Un ancien guérillero devenu dictateur
En 1979, la guérilla sandiniste – du nom de Sandino, figure nicaraguayenne révolutionnaire du début du XXe siècle – renverse la dictature des Somoza. Depuis 1936, cette famille dirigeait le pays d’une main de fer, avec le soutien des Etats-Unis. Le sandinisme défend l’État de droit, le pluralisme politique et la justice sociale. Daniel Ortega dirige une première fois le Nicaragua de 1979 à 1990. Cette période est marquée par une guerre civile entre les guérilleros sandinistes parvenus au pouvoir et des groupes armés financés par les Etats-Unis, les « Contras ». En 2007, il accède de nouveau à la Présidence du pays et instaure une dictature, en contrôlant peu à peu tous les pouvoirs et tous les secteurs économiques. Il supprime de la Constitution la limitation du nombre de mandats présidentiels et attribue tous les postes clés du régime à des membres de sa famille. Enfin, il peut compter sur le soutien financier du Venezuela. Cet argent issu des exportations de pétrole est en partie redistribué aux plus démunis à travers des programmes sociaux et selon une logique clientéliste, garantissant à Daniel Ortega une base de soutiens. Les idéaux sandinistes de la révolution de 1979 sont oubliés, au profit d’un système néolibéral. Le Président et sa femme, la Vice-Présidente Rosario Murillo, sont affichés en grand à travers toutes les régions du pays. Tous les jours à l’heure du déjeuner, cette dernière déroule un long monologue à la radio où elle aborde les grands chantiers en cours et délivre conseils et anecdotes aux auditeurs. La dictature s’infiltre ainsi partout dans le quotidien des habitants, jusque dans leurs foyers.

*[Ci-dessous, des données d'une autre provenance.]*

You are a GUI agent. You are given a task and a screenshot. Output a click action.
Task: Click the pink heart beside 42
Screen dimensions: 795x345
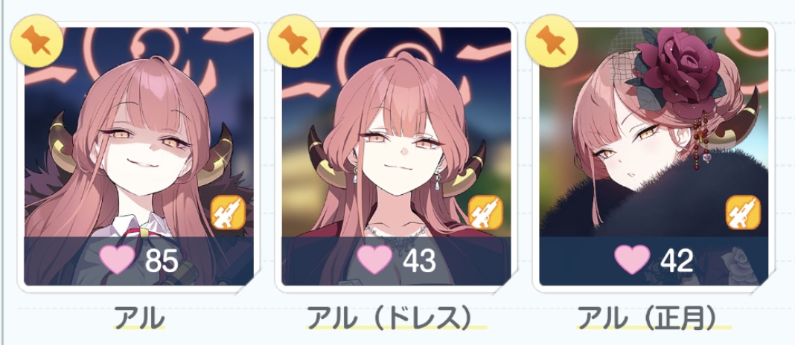tap(632, 260)
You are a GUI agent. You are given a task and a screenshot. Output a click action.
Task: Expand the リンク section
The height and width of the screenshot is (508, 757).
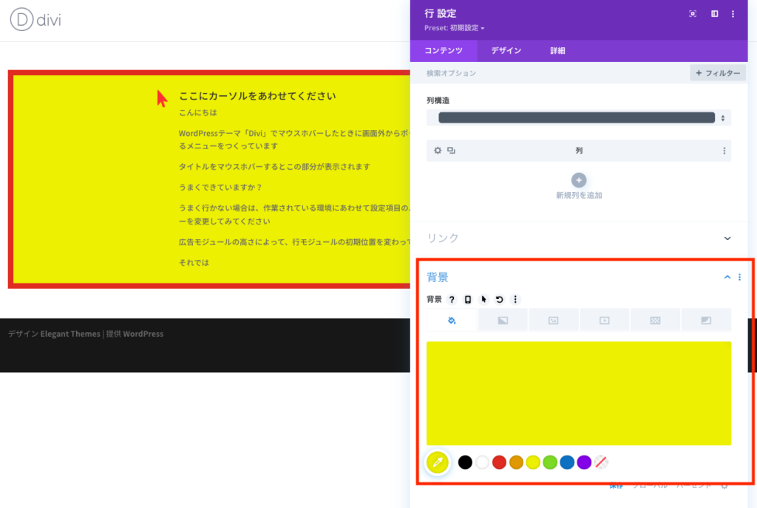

En 2018, un soulèvement populaire écrasé dans le sang
Le 18 avril 2018 éclate dans la capitale Managua un mouvement de protestation inédit contre la dictature de Daniel Ortega. D’abord porté par les étudiants puis soutenu par la majorité de la population, y compris le patronat et l’église catholique, il émerge suite à une série de réformes de la sécurité sociale. Aux cris de « justice », « liberté» et « Dictature non, démocratie si », les manifestants réclament la fin du régime et des élections anticipées. En réponse, le gouvernement choisit la répression. 328 manifestants sont tués, 2000 autres blessés et 800 opposants sont jetés en prison. 100 000 personnes sont également obligées de fuir. La plupart d’entre elles rejoignent le Costa Rica voisin. Une mission du Haut-Commissariat des Nations Unies aux droits de l’homme documente des exécutions extra-judiciaires, des disparitions forcées et des faits de torture commis par des milices aux ordres du gouvernement. La Commission interaméricaine des droits de l’homme dénonce elle « un crime contre l’humanité » tandis qu’Amnesty international parle d’opérations de « nettoyage » contre les manifestants. Face à ces accusations, Daniel Ortega pointe du doigt les Etats-Unis, coupables selon lui de « conspiration ». Il affirme que les services secrets nord-américains auraient entraîné des manifestants pour tenter de le renverser.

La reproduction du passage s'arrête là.